■ Action item
Transcribe the stretch of entries below from the line with "[Spicer Real Estate] (164, 42)" through the line with "[X] (1095, 297)", exactly and with both ends included; leave out all other lines.

◆ ◆ ◆

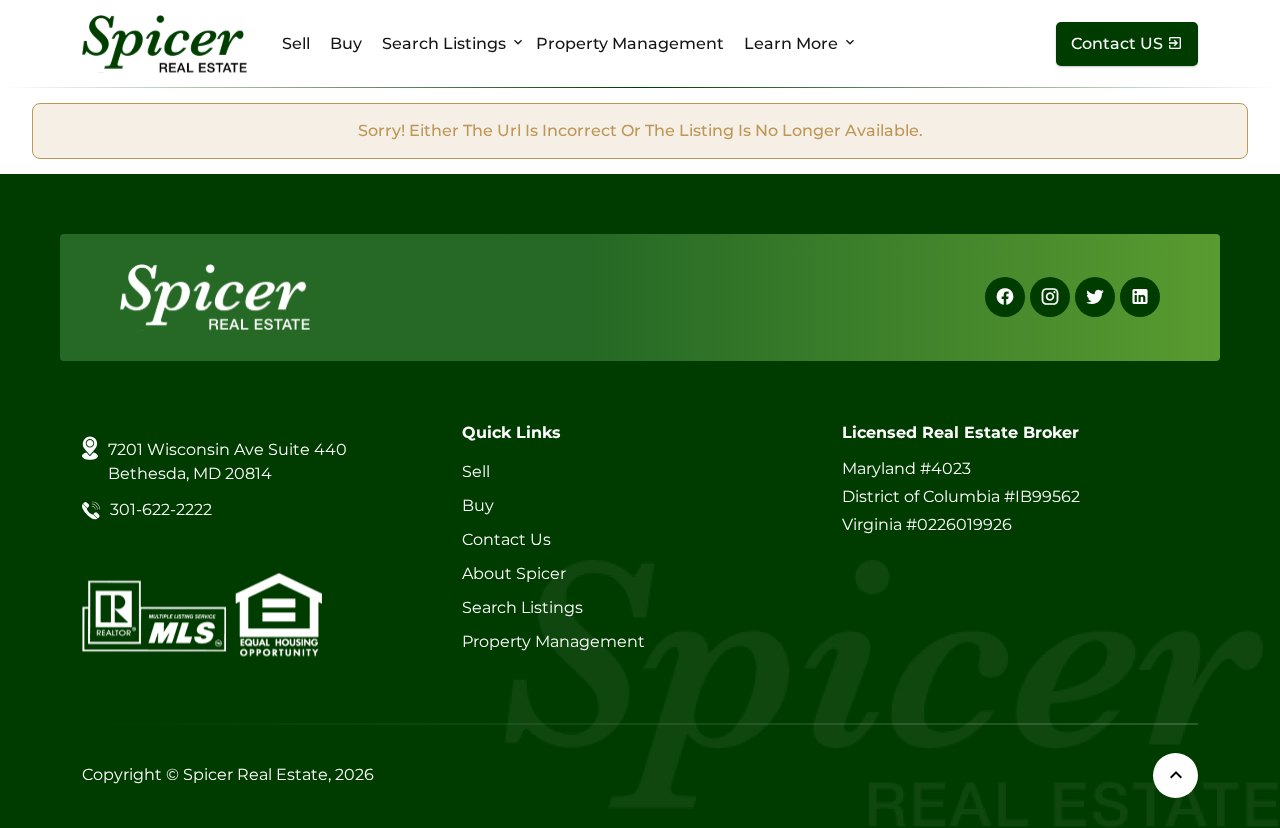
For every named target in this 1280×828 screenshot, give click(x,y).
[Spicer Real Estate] (164, 42)
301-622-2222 (161, 509)
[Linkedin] (1140, 297)
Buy (346, 43)
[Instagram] (1050, 297)
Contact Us (506, 539)
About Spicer (514, 573)
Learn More (791, 43)
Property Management (630, 43)
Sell (296, 43)
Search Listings (444, 43)
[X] (1095, 297)
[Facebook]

◆ ◆ ◆

■ Solved problem
[Spicer Real Estate] (164, 42)
301-622-2222 (161, 509)
[Linkedin] (1140, 297)
Buy (346, 43)
[Instagram] (1050, 297)
Contact Us (506, 539)
About Spicer (514, 573)
Learn More (791, 43)
Property Management (630, 43)
Sell (296, 43)
Search Listings (444, 43)
[X] (1095, 297)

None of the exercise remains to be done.